_Teks Kutipan_
────────────────
Rumah besar yang banyak penghuninya diimbangi dengan fasilitas yang ayah saya sediakan. Papi penyuka binatang, kami memiliki burung merak, burung kakaktua, burung beo, kasuari, kalkun, ayam petelur berikut kandangnya yang berderet lima kesamping dan ada dua tingkat, dan ayam jago. Saya juga punya anjing boxer dan buldog. Nah, ini saya ingat dua anjing ini pemberian teman baik papi.Saya dilibatkan untuk mengurus para peliharaan ini. Sensasi melihat ayam mengeram, dan bertelur merupakan momen yang luar biasa dan saya sukai.
Selain binatang peliharaan yang juga banyak di rumah, ayah saya mengajarkan untuk cinta tanaman. Halaman belakang, sekitar pavilioen Bambang ditanami rumput Peking. Di sisi kiri ada tanaman Melati yang bunganya banyak, dan saya petik untuk dicium-cium karena wanginya. Dan sebidang tanah di belakang ditanami pohon singkong. Saya paling suka setelah pohon Singkong tinggi dan siap panen. Saya ikut narik-narik batang singkong, dan senang sekali kalau kmd tiba-tiba akar kecabut dan tampak umbi-umbi singkong.
────────────────
_Petunjuk Latihan_
(a) Salin kata demi kata bagian teks kutipan dari "Rumah besar yang" sampai "dan saya sukai.".
(b) Menurut teks kutipan, pohon apa yang ditanam di sebidang tanah di belakang?

Entri data tersimpan:
────────────────
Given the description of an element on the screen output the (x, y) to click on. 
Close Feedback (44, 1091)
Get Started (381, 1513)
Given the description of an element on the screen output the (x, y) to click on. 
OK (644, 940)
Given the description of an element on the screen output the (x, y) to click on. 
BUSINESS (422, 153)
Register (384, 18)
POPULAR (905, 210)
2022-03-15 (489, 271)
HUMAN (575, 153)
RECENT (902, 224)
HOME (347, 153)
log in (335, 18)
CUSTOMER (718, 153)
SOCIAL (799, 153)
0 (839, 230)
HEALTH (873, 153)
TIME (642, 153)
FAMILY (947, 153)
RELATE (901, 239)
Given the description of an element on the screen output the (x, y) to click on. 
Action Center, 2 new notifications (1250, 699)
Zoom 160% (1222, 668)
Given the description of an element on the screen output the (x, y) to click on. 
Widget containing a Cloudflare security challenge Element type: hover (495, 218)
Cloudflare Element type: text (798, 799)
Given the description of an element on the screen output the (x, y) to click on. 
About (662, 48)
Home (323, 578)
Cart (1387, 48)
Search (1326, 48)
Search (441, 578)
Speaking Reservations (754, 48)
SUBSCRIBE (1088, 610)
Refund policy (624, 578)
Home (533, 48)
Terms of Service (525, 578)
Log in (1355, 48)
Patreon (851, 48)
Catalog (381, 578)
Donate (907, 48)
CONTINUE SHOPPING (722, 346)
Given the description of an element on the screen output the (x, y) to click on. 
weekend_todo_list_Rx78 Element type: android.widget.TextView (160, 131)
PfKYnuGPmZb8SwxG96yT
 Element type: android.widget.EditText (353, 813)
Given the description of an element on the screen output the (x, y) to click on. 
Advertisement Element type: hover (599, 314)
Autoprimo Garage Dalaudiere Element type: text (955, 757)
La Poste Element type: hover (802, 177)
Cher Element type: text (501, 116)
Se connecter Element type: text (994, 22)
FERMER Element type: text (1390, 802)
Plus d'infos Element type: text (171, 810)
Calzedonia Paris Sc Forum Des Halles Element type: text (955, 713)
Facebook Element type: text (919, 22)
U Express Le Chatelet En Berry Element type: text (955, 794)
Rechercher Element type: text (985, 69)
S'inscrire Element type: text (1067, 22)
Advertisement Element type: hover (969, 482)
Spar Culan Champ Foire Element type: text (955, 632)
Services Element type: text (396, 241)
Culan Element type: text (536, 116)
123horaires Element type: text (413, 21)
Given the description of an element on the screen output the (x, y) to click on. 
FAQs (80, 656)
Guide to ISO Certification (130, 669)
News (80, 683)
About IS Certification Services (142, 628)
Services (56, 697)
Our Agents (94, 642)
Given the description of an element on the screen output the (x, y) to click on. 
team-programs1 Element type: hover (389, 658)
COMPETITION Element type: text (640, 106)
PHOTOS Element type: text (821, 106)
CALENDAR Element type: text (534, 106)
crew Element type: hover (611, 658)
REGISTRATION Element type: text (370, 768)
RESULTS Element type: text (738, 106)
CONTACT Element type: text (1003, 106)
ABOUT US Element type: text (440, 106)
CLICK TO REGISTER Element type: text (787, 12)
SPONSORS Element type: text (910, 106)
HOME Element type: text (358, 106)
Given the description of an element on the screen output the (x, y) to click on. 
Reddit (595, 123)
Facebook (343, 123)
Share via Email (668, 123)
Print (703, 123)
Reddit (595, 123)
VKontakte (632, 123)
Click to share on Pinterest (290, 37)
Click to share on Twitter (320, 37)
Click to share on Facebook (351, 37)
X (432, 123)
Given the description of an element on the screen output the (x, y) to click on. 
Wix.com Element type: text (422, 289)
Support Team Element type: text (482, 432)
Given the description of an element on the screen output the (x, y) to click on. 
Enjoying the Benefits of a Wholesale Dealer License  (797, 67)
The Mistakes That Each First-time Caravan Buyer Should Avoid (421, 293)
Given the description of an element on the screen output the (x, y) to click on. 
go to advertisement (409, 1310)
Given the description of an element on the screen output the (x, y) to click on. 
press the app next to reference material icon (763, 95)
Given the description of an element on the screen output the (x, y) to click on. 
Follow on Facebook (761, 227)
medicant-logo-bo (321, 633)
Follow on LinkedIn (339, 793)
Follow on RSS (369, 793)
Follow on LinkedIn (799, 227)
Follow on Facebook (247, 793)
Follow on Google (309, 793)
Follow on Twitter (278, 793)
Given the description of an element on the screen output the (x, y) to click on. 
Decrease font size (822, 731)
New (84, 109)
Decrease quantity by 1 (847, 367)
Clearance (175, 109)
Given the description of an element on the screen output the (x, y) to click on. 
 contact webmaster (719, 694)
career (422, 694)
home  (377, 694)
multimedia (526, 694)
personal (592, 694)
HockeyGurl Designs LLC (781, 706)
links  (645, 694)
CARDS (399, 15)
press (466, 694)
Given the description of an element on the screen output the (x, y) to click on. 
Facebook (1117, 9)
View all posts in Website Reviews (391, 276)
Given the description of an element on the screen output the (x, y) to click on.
────────────────
_Jawaban Tugas_
(a)
Rumah besar yang banyak penghuninya diimbangi dengan fasilitas yang ayah saya sediakan. Papi penyuka binatang, kami memiliki burung merak, burung kakaktua, burung beo, kasuari, kalkun, ayam petelur berikut kandangnya yang berderet lima kesamping dan ada dua tingkat, dan ayam jago. Saya juga punya anjing boxer dan buldog. Nah, ini saya ingat dua anjing ini pemberian teman baik papi.Saya dilibatkan untuk mengurus para peliharaan ini. Sensasi melihat ayam mengeram, dan bertelur merupakan momen yang luar biasa dan saya sukai.

(b) Pohon singkong.